* **Task brief**
Can you turn the lines below into a numbered list and drop any blank lines?

——————

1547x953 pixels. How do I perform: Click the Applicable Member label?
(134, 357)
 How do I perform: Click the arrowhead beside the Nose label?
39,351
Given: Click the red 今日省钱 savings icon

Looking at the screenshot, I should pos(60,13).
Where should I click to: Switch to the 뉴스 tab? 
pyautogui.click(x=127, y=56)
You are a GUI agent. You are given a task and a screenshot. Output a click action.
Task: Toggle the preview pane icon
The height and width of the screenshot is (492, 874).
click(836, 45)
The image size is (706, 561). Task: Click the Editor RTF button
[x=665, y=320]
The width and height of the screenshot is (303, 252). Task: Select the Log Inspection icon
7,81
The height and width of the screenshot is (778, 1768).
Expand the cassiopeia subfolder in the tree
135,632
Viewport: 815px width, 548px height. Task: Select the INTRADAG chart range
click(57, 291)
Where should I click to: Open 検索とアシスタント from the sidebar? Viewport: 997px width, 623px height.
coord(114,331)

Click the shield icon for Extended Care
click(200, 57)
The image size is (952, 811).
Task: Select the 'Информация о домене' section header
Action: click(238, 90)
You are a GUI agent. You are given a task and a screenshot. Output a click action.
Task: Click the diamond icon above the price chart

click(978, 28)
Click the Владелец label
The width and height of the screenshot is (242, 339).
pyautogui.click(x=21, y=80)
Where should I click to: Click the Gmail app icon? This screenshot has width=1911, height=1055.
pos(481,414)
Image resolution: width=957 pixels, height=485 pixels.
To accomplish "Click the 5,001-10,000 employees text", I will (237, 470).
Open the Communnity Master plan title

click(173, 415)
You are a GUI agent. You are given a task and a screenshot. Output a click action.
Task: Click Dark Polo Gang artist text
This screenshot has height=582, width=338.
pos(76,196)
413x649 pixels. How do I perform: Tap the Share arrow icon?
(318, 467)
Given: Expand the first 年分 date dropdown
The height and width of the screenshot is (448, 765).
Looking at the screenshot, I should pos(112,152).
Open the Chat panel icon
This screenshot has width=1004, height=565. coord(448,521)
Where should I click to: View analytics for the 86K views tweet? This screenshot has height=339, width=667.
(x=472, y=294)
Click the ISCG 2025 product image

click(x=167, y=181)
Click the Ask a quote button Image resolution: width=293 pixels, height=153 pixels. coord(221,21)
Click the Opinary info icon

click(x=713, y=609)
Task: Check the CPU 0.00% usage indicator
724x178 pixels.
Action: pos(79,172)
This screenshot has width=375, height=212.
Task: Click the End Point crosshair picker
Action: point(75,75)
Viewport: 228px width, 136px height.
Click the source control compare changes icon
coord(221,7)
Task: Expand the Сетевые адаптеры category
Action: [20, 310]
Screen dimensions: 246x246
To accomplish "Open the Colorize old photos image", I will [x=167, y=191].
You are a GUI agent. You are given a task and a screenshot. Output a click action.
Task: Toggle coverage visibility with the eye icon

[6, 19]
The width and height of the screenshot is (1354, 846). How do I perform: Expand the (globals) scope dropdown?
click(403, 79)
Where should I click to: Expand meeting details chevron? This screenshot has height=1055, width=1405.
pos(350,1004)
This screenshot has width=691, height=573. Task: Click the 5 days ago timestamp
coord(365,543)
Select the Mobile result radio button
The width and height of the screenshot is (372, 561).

——————

* **Solution to this problem**
1. 1547x953 pixels. How do I perform: Click the Applicable Member label?
2. (134, 357)
3.  How do I perform: Click the arrowhead beside the Nose label?
4. 39,351
5. Given: Click the red 今日省钱 savings icon
6. Looking at the screenshot, I should pos(60,13).
7. Where should I click to: Switch to the 뉴스 tab? 
8. pyautogui.click(x=127, y=56)
9. You are a GUI agent. You are given a task and a screenshot. Output a click action.
10. Task: Toggle the preview pane icon
11. The height and width of the screenshot is (492, 874).
12. click(836, 45)
13. The image size is (706, 561). Task: Click the Editor RTF button
14. [x=665, y=320]
15. The width and height of the screenshot is (303, 252). Task: Select the Log Inspection icon
16. 7,81
17. The height and width of the screenshot is (778, 1768).
18. Expand the cassiopeia subfolder in the tree
19. 135,632
20. Viewport: 815px width, 548px height. Task: Select the INTRADAG chart range
21. click(57, 291)
22. Where should I click to: Open 検索とアシスタント from the sidebar? Viewport: 997px width, 623px height.
23. coord(114,331)
24. Click the shield icon for Extended Care
25. click(200, 57)
26. The image size is (952, 811).
27. Task: Select the 'Информация о домене' section header
28. Action: click(238, 90)
29. You are a GUI agent. You are given a task and a screenshot. Output a click action.
30. Task: Click the diamond icon above the price chart
31. click(978, 28)
32. Click the Владелец label
33. The width and height of the screenshot is (242, 339).
34. pyautogui.click(x=21, y=80)
35. Where should I click to: Click the Gmail app icon? This screenshot has width=1911, height=1055.
36. pos(481,414)
37. Image resolution: width=957 pixels, height=485 pixels.
38. To accomplish "Click the 5,001-10,000 employees text", I will (237, 470).
39. Open the Communnity Master plan title
40. click(173, 415)
41. You are a GUI agent. You are given a task and a screenshot. Output a click action.
42. Task: Click Dark Polo Gang artist text
43. This screenshot has height=582, width=338.
44. pos(76,196)
45. 413x649 pixels. How do I perform: Tap the Share arrow icon?
46. (318, 467)
47. Given: Expand the first 年分 date dropdown
48. The height and width of the screenshot is (448, 765).
49. Looking at the screenshot, I should pos(112,152).
50. Open the Chat panel icon
51. This screenshot has width=1004, height=565. coord(448,521)
52. Where should I click to: View analytics for the 86K views tweet? This screenshot has height=339, width=667.
53. (x=472, y=294)
54. Click the ISCG 2025 product image
55. click(x=167, y=181)
56. Click the Ask a quote button Image resolution: width=293 pixels, height=153 pixels. coord(221,21)
57. Click the Opinary info icon
58. click(x=713, y=609)
59. Task: Check the CPU 0.00% usage indicator
60. 724x178 pixels.
61. Action: pos(79,172)
62. This screenshot has width=375, height=212.
63. Task: Click the End Point crosshair picker
64. Action: point(75,75)
65. Viewport: 228px width, 136px height.
66. Click the source control compare changes icon
67. coord(221,7)
68. Task: Expand the Сетевые адаптеры category
69. Action: [20, 310]
70. Screen dimensions: 246x246
71. To accomplish "Open the Colorize old photos image", I will [x=167, y=191].
72. You are a GUI agent. You are given a task and a screenshot. Output a click action.
73. Task: Toggle coverage visibility with the eye icon
74. [6, 19]
75. The width and height of the screenshot is (1354, 846). How do I perform: Expand the (globals) scope dropdown?
76. click(403, 79)
77. Where should I click to: Expand meeting details chevron? This screenshot has height=1055, width=1405.
78. pos(350,1004)
79. This screenshot has width=691, height=573. Task: Click the 5 days ago timestamp
80. coord(365,543)
81. Select the Mobile result radio button
82. The width and height of the screenshot is (372, 561).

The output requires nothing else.